Koronavirüs vaka sayıları hızla artarken, Sağlık Bakanlığı maske ve mesafe “öneri”lerinden öteye gitmiyor. Mart ayından bu yana salgınla mücadelede ön saflarda yer alan sağlık çalışanları ise sahada ve normal yaşamlarında karşılaştıkları sorunlarla tek başlarına mücadele etmek zorunda kalıyor. Kovid-19 servisinde çalışan Hemşire Fatma İçuz geçtiğimiz hafta, gece nöbete giderken bırakacak başka yeri olmadığı için komşusuna emanet ederek evde bırakmak zorunda kaldığı 2 çocuğunu çıkan yangında kaybetti. Sağlıkçılar arasında derin bir üzüntünün yanı sıra öfkeyle karşılandı bu durum. Nedeni ise yıllardır dile getirdikleri 7/24 açık ücretsiz kreş talebinin bir türlü karşılanmaması ve pandemi döneminde okul/kreşlerin kapanması, salgın tehdidi nedeniyle bakıcı bulunamaması, uzun süre çocuklarından ayrı kalmak zorunda olunması… Sağlıkçılar tüm bu açık taleplerine rağmen sorunlarla baş başa bırakıldı.  
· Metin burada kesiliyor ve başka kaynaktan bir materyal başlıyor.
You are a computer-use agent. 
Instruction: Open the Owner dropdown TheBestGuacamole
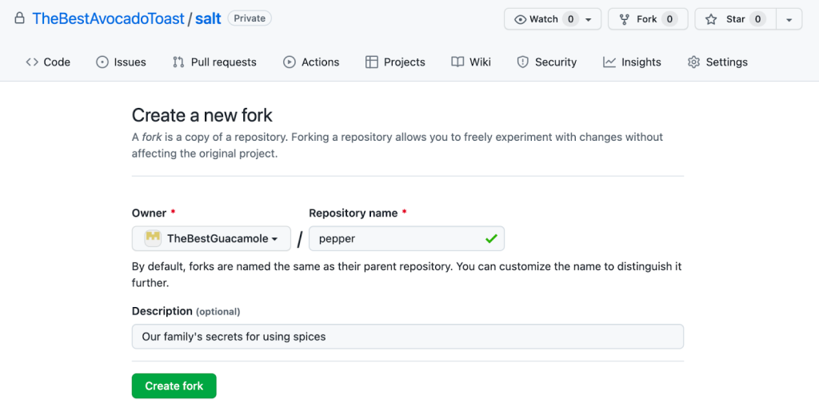tap(211, 238)
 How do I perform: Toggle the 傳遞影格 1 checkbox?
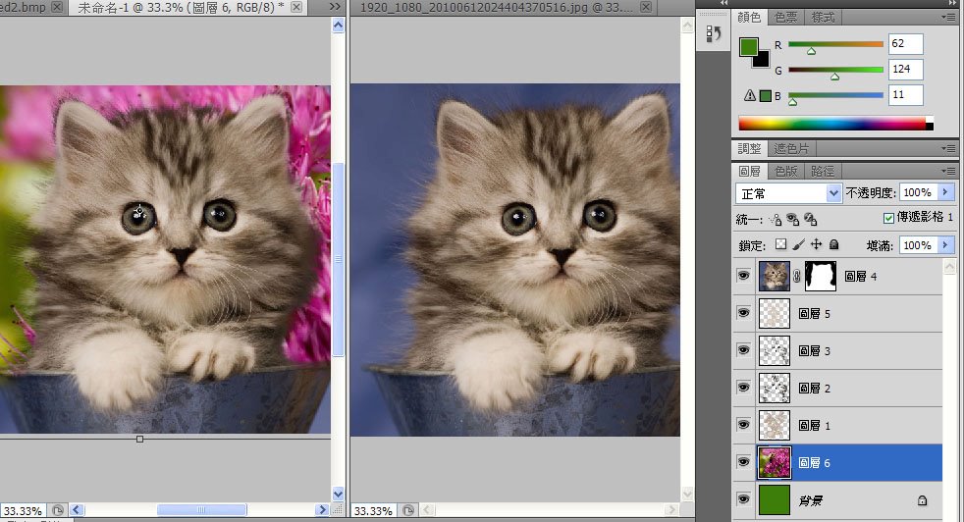pyautogui.click(x=888, y=218)
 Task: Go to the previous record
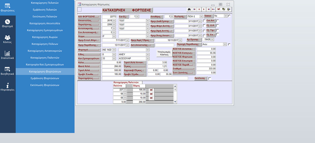point(199,9)
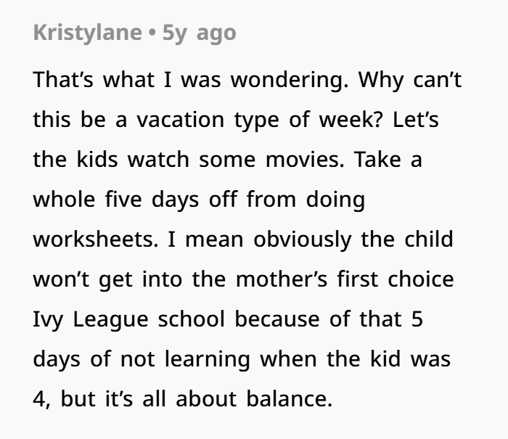
Task: Click the words Ivy League in comment
Action: 91,319
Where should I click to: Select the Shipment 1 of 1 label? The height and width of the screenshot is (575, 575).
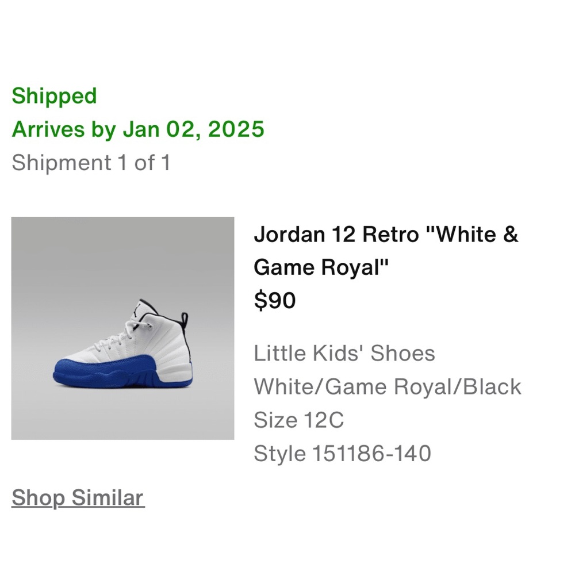[93, 162]
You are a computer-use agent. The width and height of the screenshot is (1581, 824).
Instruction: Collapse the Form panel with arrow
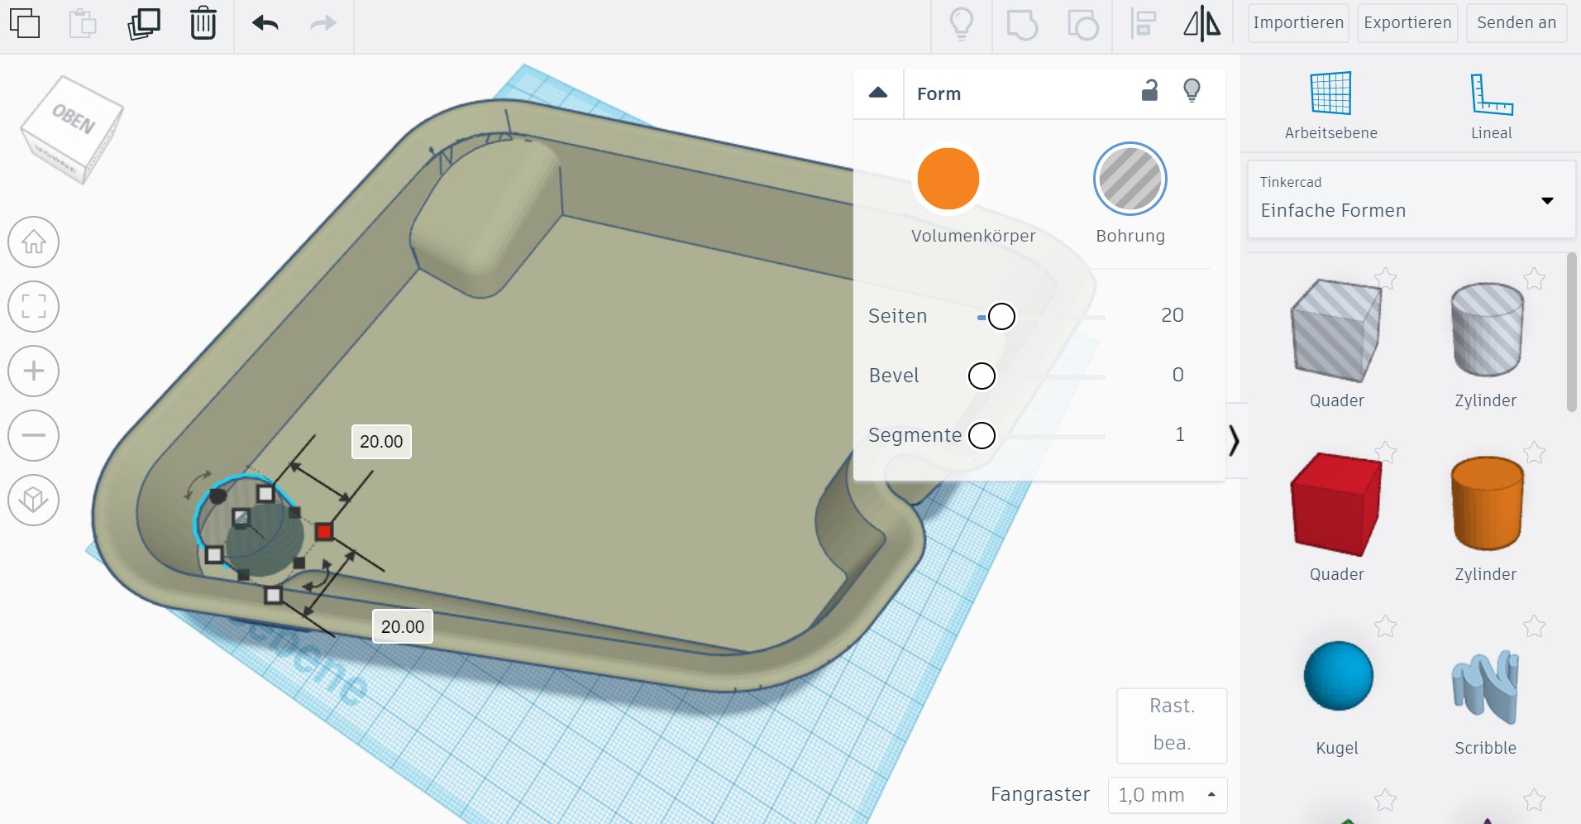point(878,93)
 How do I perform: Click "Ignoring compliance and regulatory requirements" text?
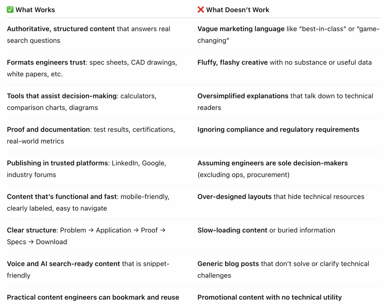tap(278, 130)
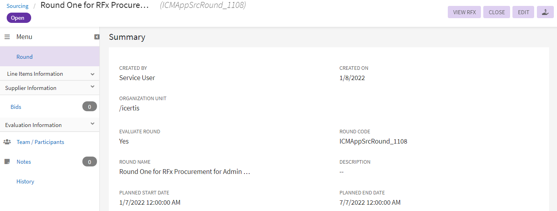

İzmir’de çalışan hemşireler de Fatma Hemşire gibi çocuklarını bırakacak yer bulma konusunda birçok sıkıntı yaşıyor. Fatma Hemşire’nin yaşadıklarının ardından da çocukları için kaygıları artmış durumda. Çocuklarını bırakacakları bir yer olmadığı için ücretsiz izne ayrılmaktan, çocuğu çocuğa emanet edip işe gitmek zorunda kalmaya kadar kendilerince çare bulmaya çalışan hemşireler Sağlık Bakanı Fahrettin Koca’ya oldukça tepkili…

‘AKLIMIZ ÇOCUKLARDA KAYGIYLA ÇALIŞIYORUZ’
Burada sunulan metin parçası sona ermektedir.